The Box-Plot, also known as the box and whisker plot, is a graphical method of displaying five descriptive statistics: the median, the upper and lower quartiles, and the minimum and maximum data values. First created by John Tukey in a 1977 publication, Box Plots have evolved into a familiar and useful standard in data interpretation. Interpretation of a Box Plot is relatively straightforward.

The “box” itself represents the middle 50 percent of the data. The upper boundary (also known as the “hinge”) of the box locates the 75th percentile of the data set while the lower boundary indicates the 25th percentile. Quite simply, the 25th percentile represents the value where 25 percent of the data is lower, and likewise, the 75th percentile represents the value that 75 percent of the data falls below. The area between these two boundaries is known as the “inter-quartile range” and this gives a useful indication of the “spread” of the middle 50 percent of the data.
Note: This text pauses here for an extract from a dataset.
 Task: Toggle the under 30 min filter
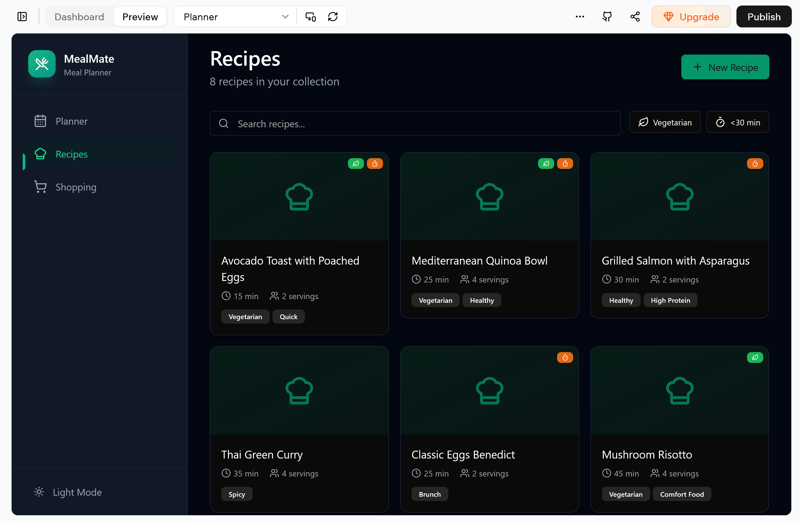[x=737, y=123]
This is a more robust range for interpretation because the middle 50 percent is not affected by outliers or extreme values, and gives a less biased visualization of the data spread.

There is also a line in the box that indicates the “median” (or central most value) of the data. Not to be confused with the “mean”, the median is the value that is the middle of the data set when the values are ranked in order, resulting in the same number of values above as below. This is a measure of “central tendency”, or in layman’s terms, where the center of the data is. Knowing this is important to estimating the type of data distribution you have.

The “whiskers” of the box-plot are the vertical lines of the plot extending from the box, and indicate the minimum and maximum values in the dataset. If there are “outliers” in the data, the whiskers extend to their maximum of 1.5 times the inter-quartile range. Now that the pieces of the Box Plot have been identified, it is useful to understand that the box, the whiskers, even the median can reveal much information about a dataset by virtue of their position, length, or size.

The strong point of the Box Plot is its ability to compare two populations without knowing anything about the underlying statistical distributions of those populations. The distribution that defines a population also determines the type of statistical analyses that can be properly applied, so the Box Plot actually allows you to compare “apples and oranges” graphically that might not be directly comparable statistically. Other strong points of the Box Plot include its ability to display data spread at a glance, reveal data symmetry and skewness as well as the presence of outliers. With a software package that allows you to not only create the Box Plot but display the data points as well, one can readily locate and identify “outliers” (i.e. values that may belong to an entirely different population or may be result of measurement error). Box Plots can also be displayed side by side, allowing the direct visual comparison of categorical variables.

Box Plots allow for the early evaluation of data before conducting time-consuming, in-depth statistical analysis. A few of the things can be observed directly from Box Plots. Some useful things one can do with a Box Plot includes:

1) Discerning skewed data by noting the median in the box is not equidistant from the hinges.

2) Identifying outliers and extreme values by their position with regard to the whiskers.

3) Visually estimating the degree of skewness and presence of outliers in the data allows the analyst to properly select statistical analyses that can robustly handle such data, rather than spending time performing analysis which may be adversely affected by these factors.

4) Visually estimating the expected range of data by noting the width of the “box” as compared to other variables, or groups of data.

5) Monitoring the data collection process. The tendency of data is to distribute itself around a mean. If one notices the “box” is getting wider (rather than narrower) after the inclusion of more data, perhaps the data collection methodology requires more scrutiny.

6) If the whiskers are getting longer with additional data, perhaps there is a measurement or instrument calibration issue providing more extreme data.

7) If the median consistently becomes more skewed with additional data, perhaps there is a systemic bias in the data collection or “drift” in the data itself that merits attention.

The bottom line is the Box Plot is a useful graphic method of data evaluation and estimation. Proper use of the Box Plot allows the analyst to note issues that may affect statistical modeling adversely BEFORE investing time performing analyses which may lead to biased results.